I don't know about you, but although I left school 16 years ago - wait, WHAT??! Shit, I'm old - I still see September as the start of a new year. It's almost as good as January as far as I'm concerned.
So it seems fitting that our September brought us lots of changes.
We moved house. That's right. Stressful, chaotic, no idea where my beloved Russell & Bromley bag has gone in the big move. But not only have we moved house, but we have moved to a village. It's so beautiful, I didn't see myself as the 'country bumpkin' type, but it's growing on me. It's very peaceful, and quaint - although the church bell practise is still yet to grow on me. Why on earth do they need to practise so much?!

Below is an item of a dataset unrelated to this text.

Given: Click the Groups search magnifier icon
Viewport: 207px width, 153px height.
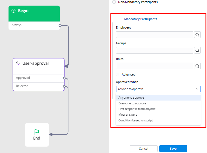Looking at the screenshot, I should click(x=197, y=50).
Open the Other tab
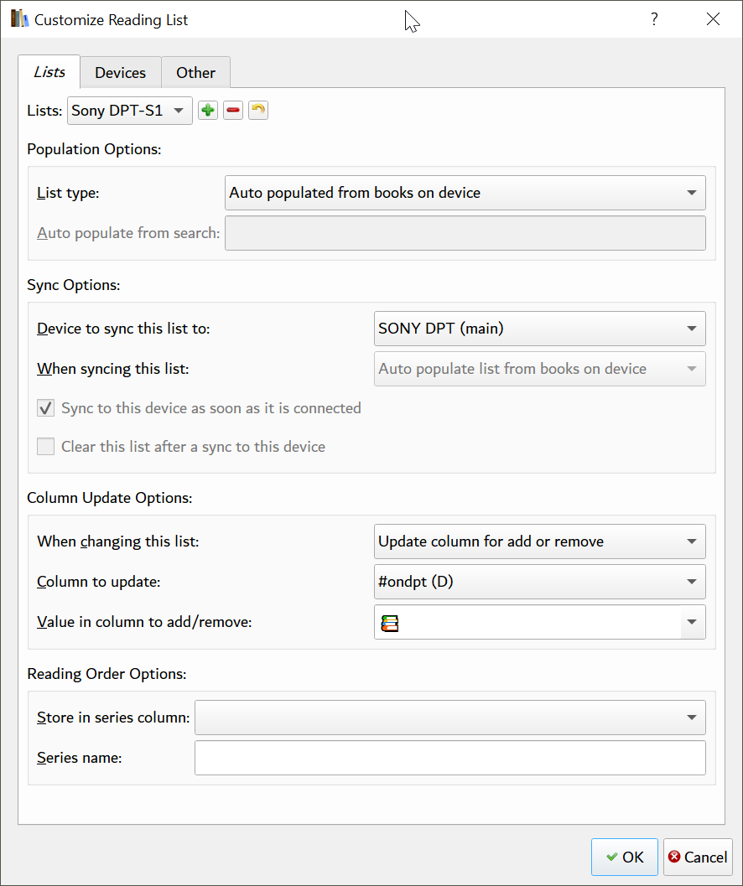 (195, 73)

Molly started school. It feels like it's been a long time coming, with Molly being more than ready for it. However, a few days before, I started looking at Molly. That sounds odd - I do look at Molly, but I mean really looking at her, taking it in, that my baby is actually growing up. She is still very young but I know that in less than a year, she won't be as little. And she has started denying me kisses at bedtime - I HATE that. Really hate that. She used to love our kisses and cuddles in bed but now pushes me away. Im assured it's a girl thing as our son, Jack, albeit only 9 months, is so very different! He loves a snuggle with me....
So after all this craziness, my mum and dad are selling their house. Wait. Did I say 'there' house? Whoops, I meant MY house. The house I grew up in. From nappies to falling up the stairs blind drunk and inviting boys back to sitting in my room waiting for James (daddy to Molly and Jack and my other half!) to text me back.
Selling my childhood home is really starting to get to me. Some people don't understand it. 'It's just bricks!' But to me it's waaaaay more. It's memories. The BEST memories.
So change is good. And one day I won't want the change to change - but for now, I'm just getting used to our new life.